Another spectral figure who appears more than once in these stories does so openly in “The Only Man” (“al-Rajul al-wahid,” 1996). But he might also be found more covertly in “The Disturbing Occurrences” (“al-Hawadith al-muthira,” 1979) as the preternaturally clever character
with a split demonic/angelic personality, and the devilish ability to turn the words of his accusers against them with ease. A further possible clue: he possesses the one trait that in Mahfouz’s fictional universe always indicates either a grave moral defect or raving depravity—blond hair. A different kind of deviltry infests “The Haunted Wood” (“al-Ghaba al-maskuna,” 1989), an allegory about the literal demonization of dissent in an authoritarian society— amid an ambiguous setting that seems both part of this dimension, and what the narrator calls “the life of the wood.” The closing piece, “A Warning from Afar” (“Nadhir min ba‘id,” 1999) is a kind of prophecy, or a terrorist videotape from the beyond, threatening that the forces of religious fanaticism will sweep in someday to clean out the corruption of this world if we don’t watch out. Ironic from a person who was nearly killed by a similar extremism a few years before this story was published— but, as in “The Rose Garden,” such nagging nuance is another of Mahfouz’s many specialties.

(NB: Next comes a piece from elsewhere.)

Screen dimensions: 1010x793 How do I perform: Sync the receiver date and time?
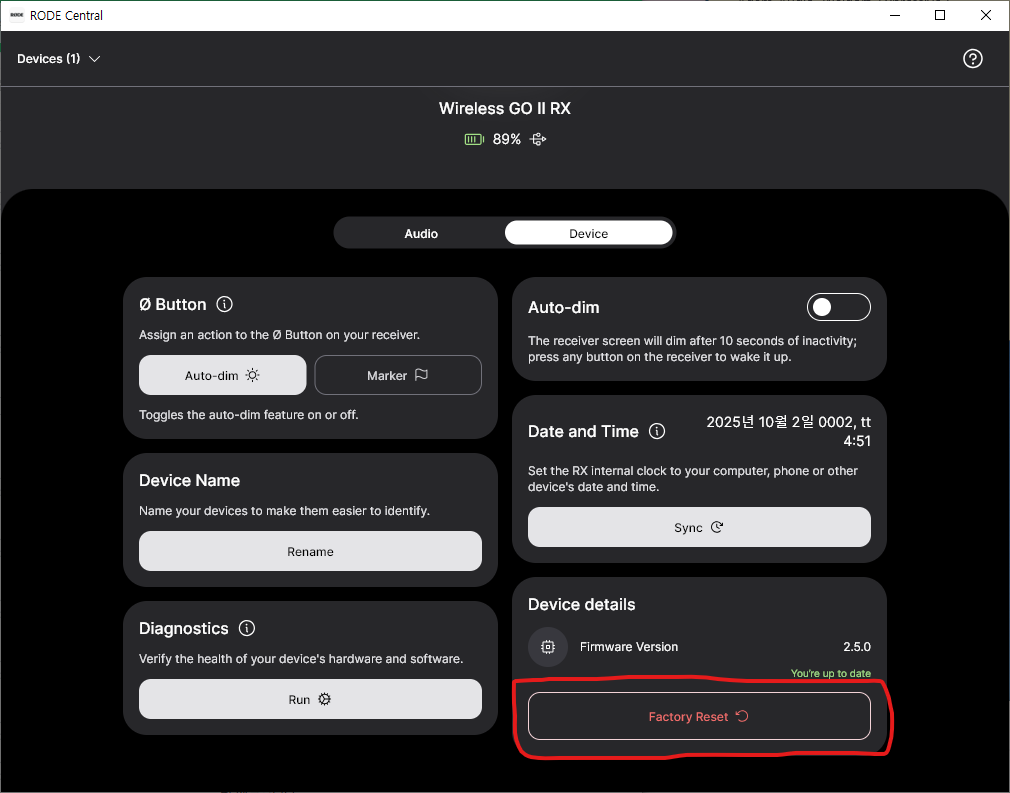point(699,527)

All the stories in this collection of Mahfouz’s little-known fiction exploring questions of death, the afterlife, and the disturbingly metaphysical embody what German theologian Rudolf Otto in
The Idea of the Holy (Das Heilige,
1917; English, 1923) called “the numinous.” This, as S. L. Varnado says in
Haunted Presence,
his 1987 book reviving Otto’s work, “can be summed up as an affective state in which the precipient—through feelings of awe, mystery and fascination—becomes aware of an objective spiritual presence.”
20

The expression “awe, mystery and fascination” derives from Otto’s Latin phrase,
mysterium tremendum et fascinans.
21
That “affective state” is not only invoked by Mahfouz’s works dealing with the dead, but by his writings as a whole. Indeed, even by his very being, which exerts awe, mystery, and fascination upon all who know him— whether through his books alone, or in the perishable flesh as well.

As translator, I wish to thank Roger Allen, Hazem Azmy, Eric Banks, Brooke Comer, Shirley Johnston, Mary A. Kelly, Ben Metcalf, Abdel Aziz Nossier, Michael Ray, Everett Rowson, Tawfik Saleh, Matthew Stadler, Peter Theroux, Husayn Ukasha, Patrick Werr, and David Wilmsen for their helpful comments on the present work, and Abdalla F. Hassan and R. Neil Hewison for their very fine and proficient editing. And, as always, above all I am grateful to the author, not only for his thoughtful answers about these stories—but for everything.